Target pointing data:
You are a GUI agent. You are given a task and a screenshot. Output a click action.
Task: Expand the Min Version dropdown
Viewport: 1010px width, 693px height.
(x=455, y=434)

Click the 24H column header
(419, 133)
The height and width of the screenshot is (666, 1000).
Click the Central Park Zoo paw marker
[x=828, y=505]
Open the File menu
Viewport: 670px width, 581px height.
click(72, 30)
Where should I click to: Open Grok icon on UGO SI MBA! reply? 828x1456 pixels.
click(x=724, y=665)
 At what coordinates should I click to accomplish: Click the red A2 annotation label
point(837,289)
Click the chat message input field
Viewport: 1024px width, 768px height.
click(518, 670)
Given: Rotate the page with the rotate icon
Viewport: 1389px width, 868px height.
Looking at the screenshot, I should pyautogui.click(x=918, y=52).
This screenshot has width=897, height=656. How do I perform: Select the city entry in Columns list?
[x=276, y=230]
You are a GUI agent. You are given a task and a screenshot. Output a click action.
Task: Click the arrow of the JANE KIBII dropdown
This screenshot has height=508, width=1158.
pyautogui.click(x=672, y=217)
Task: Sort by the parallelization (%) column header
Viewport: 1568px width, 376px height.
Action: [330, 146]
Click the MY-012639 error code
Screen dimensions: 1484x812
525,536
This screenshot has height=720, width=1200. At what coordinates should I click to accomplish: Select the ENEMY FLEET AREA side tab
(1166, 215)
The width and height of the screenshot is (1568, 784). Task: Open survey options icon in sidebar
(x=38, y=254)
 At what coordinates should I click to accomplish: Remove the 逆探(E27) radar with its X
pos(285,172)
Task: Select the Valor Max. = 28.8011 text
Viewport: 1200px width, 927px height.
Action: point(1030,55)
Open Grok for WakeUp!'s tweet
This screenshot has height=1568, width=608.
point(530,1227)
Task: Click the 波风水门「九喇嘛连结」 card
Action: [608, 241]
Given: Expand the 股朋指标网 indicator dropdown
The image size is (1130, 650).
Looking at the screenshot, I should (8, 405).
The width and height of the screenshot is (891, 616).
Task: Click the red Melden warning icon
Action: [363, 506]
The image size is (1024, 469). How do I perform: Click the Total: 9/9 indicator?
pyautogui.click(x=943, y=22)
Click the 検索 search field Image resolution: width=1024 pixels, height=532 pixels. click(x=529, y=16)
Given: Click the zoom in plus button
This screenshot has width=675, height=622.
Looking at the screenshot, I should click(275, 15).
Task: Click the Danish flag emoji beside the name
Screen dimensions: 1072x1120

OBJECTIVE: Reproduce every line of the listing above verbatim, from first to last.

THE ANSWER:
You are a GUI agent. You are given a task and a screenshot. Output a click action.
Task: Expand the Min Version dropdown
Viewport: 1010px width, 693px height.
(x=455, y=434)

Click the 24H column header
(419, 133)
The height and width of the screenshot is (666, 1000).
Click the Central Park Zoo paw marker
[x=828, y=505]
Open the File menu
Viewport: 670px width, 581px height.
click(72, 30)
Where should I click to: Open Grok icon on UGO SI MBA! reply? 828x1456 pixels.
click(x=724, y=665)
 At what coordinates should I click to accomplish: Click the red A2 annotation label
point(837,289)
Click the chat message input field
Viewport: 1024px width, 768px height.
click(518, 670)
Given: Rotate the page with the rotate icon
Viewport: 1389px width, 868px height.
Looking at the screenshot, I should pyautogui.click(x=918, y=52).
This screenshot has width=897, height=656. How do I perform: Select the city entry in Columns list?
[x=276, y=230]
You are a GUI agent. You are given a task and a screenshot. Output a click action.
Task: Click the arrow of the JANE KIBII dropdown
This screenshot has height=508, width=1158.
pyautogui.click(x=672, y=217)
Task: Sort by the parallelization (%) column header
Viewport: 1568px width, 376px height.
Action: [330, 146]
Click the MY-012639 error code
Screen dimensions: 1484x812
525,536
This screenshot has height=720, width=1200. At what coordinates should I click to accomplish: Select the ENEMY FLEET AREA side tab
(1166, 215)
The width and height of the screenshot is (1568, 784). Task: Open survey options icon in sidebar
(x=38, y=254)
 At what coordinates should I click to accomplish: Remove the 逆探(E27) radar with its X
pos(285,172)
Task: Select the Valor Max. = 28.8011 text
Viewport: 1200px width, 927px height.
Action: point(1030,55)
Open Grok for WakeUp!'s tweet
This screenshot has height=1568, width=608.
point(530,1227)
Task: Click the 波风水门「九喇嘛连结」 card
Action: [608, 241]
Given: Expand the 股朋指标网 indicator dropdown
The image size is (1130, 650).
Looking at the screenshot, I should (8, 405).
The width and height of the screenshot is (891, 616).
Task: Click the red Melden warning icon
Action: [363, 506]
The image size is (1024, 469). How do I perform: Click the Total: 9/9 indicator?
pyautogui.click(x=943, y=22)
Click the 検索 search field Image resolution: width=1024 pixels, height=532 pixels. click(x=529, y=16)
Given: Click the zoom in plus button
This screenshot has width=675, height=622.
Looking at the screenshot, I should click(275, 15).
Task: Click the Danish flag emoji beside the name
Screen dimensions: 1072x1120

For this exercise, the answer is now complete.